Chega o punk, os Ramones e os Sex Pistols. Salta-se para os Talking Heads e, daí, directamente para os Nirvana. Onde estavam os Black Flag, os Replacements, os Sonic Youth ou os Minutemen, bandas determinantes pela música e pela postura política (declarada ou não), expressa no Do It Yourself (DIY) aplicada à gravação, edição, distribuição, divulgação e concertos?

Como não estavam, Michael Azerrad escreveu Our Band Could Be Your Life – Scenes from the American Indie Underground 1981-1991, que se tornou uma obra de referência não só pela documentação de uma época e de uma comunidade de músicos, mas pelo retratar de uma ética contracultural, orgulhosamente alheia à grande indústria.

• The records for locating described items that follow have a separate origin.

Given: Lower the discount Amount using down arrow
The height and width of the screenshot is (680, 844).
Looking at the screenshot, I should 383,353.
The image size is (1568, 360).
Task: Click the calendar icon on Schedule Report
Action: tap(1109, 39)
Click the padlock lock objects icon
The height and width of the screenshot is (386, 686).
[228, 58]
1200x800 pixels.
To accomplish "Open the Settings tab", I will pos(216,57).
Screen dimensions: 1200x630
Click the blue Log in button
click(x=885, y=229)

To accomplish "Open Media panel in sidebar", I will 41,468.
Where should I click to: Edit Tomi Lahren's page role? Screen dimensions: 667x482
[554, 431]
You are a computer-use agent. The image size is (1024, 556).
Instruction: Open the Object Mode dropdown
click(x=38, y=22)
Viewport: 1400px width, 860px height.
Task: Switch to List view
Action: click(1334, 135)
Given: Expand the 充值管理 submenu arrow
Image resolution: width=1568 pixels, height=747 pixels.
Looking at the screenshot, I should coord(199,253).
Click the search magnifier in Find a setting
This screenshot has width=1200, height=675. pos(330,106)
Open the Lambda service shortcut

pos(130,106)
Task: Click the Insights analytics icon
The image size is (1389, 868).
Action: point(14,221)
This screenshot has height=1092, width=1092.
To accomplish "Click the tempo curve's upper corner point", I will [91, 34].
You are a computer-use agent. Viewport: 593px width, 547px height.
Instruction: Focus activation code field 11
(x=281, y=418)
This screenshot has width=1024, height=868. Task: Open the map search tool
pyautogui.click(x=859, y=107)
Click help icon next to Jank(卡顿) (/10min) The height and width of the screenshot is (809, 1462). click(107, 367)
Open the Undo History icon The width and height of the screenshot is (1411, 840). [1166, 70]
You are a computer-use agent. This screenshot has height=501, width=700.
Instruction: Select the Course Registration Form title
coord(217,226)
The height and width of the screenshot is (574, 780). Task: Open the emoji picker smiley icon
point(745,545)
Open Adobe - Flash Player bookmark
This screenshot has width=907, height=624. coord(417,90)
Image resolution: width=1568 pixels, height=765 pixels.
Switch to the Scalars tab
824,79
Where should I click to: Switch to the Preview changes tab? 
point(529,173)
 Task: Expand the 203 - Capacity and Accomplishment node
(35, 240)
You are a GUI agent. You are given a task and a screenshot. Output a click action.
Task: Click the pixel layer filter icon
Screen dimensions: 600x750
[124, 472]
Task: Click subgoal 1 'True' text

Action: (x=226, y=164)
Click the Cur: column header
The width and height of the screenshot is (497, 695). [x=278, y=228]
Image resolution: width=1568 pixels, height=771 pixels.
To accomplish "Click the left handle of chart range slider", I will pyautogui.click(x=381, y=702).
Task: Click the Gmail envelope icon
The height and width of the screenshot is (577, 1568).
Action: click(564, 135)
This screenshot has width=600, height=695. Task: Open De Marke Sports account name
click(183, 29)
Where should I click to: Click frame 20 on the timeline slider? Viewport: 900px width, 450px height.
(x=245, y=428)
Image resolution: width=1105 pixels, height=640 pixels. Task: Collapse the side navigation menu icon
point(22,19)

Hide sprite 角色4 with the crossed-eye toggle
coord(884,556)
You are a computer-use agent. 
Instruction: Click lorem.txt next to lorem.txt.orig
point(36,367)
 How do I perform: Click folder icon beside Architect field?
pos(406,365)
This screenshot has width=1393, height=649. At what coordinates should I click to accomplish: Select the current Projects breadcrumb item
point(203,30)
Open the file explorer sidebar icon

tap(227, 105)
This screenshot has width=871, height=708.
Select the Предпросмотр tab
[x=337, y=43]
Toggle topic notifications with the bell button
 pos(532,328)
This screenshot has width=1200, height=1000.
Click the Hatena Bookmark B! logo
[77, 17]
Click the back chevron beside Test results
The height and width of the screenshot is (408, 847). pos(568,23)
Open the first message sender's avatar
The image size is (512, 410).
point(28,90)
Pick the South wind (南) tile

Michael Azerrad é, a par do historiador de arte Will Straw ou do professor de Estudos Culturais George McKay, um dos convidados do seminário avançado “Another Music In a Different Room”, entre 14 e 16 de Julho na Faculdade de Letras da Universidade do Porto. Coordenado pela socióloga Paula Guerra e pelo sociólogo australiano Andy Bennett, o seminário está integrado no congresso “Keep It Simple, Make It Fast” que teve lugar esta semana e que foi acontecimento académico aberto à rua – para além da Faculdade de Letras, envolve-se a Casa da Música, o Plano B ou a Matéria Prima e, além das palestras e discussões, fazem-se DJ sets, montam-se exposições. Desconfiado da intervenção da Academia no contexto rock, mas “disponível para ser convencido”, Michael Azerrad respondeu por email às perguntas do PÚBLICO.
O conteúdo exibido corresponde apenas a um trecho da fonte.